I learned to distrust my own tests here. Every piece of the merge had unit coverage against fixtures, and all of it was green. But a settings file that is structurally valid is not the same as a settings file a real agent will load without complaint. The check that actually mattered was deploying to one real project, then starting a real agent session in it and confirming the merged configuration loaded and the turn completed. I ran one project as a canary, confirmed it end to end including a live session, and only then fanned out to the rest.

For the projects with active work in progress, the rule was strict. Stage only the infrastructure paths, diff the staged set before committing to confirm not one line of feature work crept in, commit locally, and never push. The enforcement infrastructure lands without touching the project's own branch. Whoever owns that branch finds the hooks updated and their feature work exactly where they left it.

What I got wrong along the way

Three things worth saying out loud, in the spirit of receipts over self-congratulation.

A test that passes is not the same as a thing that works. I shipped a rollout tool whose tests were green while the tool itself had a logic error that only surfaced on a real merge. The tests were asserting against the shape I assumed the behavior would have, not the behavior. The fix was not the bug. It was rewriting the tests to check what the tool actually did to a real settings file.

The second one cost me a red main branch. I let a pull request merge automatically, on the assumption that branch protection would hold it until the checks passed. It merged immediately, red, because the protection had no required status checks configured. The automation did exactly what I told it to, which was nothing. Now I merge by hand after confirming green, and adding required checks is on the list.

The third was portability. A shell idiom that works on the macOS system bash, version 3.2, is a hard error on the bash 5 that the cross-platform check runs under. One harmless-looking array expression, repeated across eleven scripts, turned the whole fleet's check suite red the moment it ran somewhere other than my laptop.

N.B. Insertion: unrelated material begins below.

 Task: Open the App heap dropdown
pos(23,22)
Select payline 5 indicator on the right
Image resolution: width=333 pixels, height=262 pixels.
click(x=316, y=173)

What "release candidate" means here, and what it does not

The matrix is complete. Every cell is enforced, in both harnesses, at the right layer. The doctor reports green across all seven projects and the canonical control plane. The rollout tooling has been run against every project in the registry, and the public template carries the same code the private control plane runs.

That is enough to call a candidate. It is not enough to call it 1.0.

A release candidate buys soak time. Enforcement code looks correct right up until the day it blocks something it should have allowed, or waves through something it should have caught, on a project shape I did not test against. Surfacing exactly that, week after week, is the whole point of the audit fleet. So 1.0.0-rc goes out, the audits keep running, and 1.0 is what I tag when a few weeks of real use across all seven projects produce no enforcement surprise the matrix did not predict.

The template is public and forkable at github.com/Zireael26/trellis. If you run Claude Code or Codex at any scale, the question the last month answered for me is worth asking about your own setup. Not "do I have a rule for this," but "is that rule actually enforced, the same way, everywhere it claims to be." Writing that answer down honestly was most of the work. I will know in a few weeks of audits whether I got the rest right.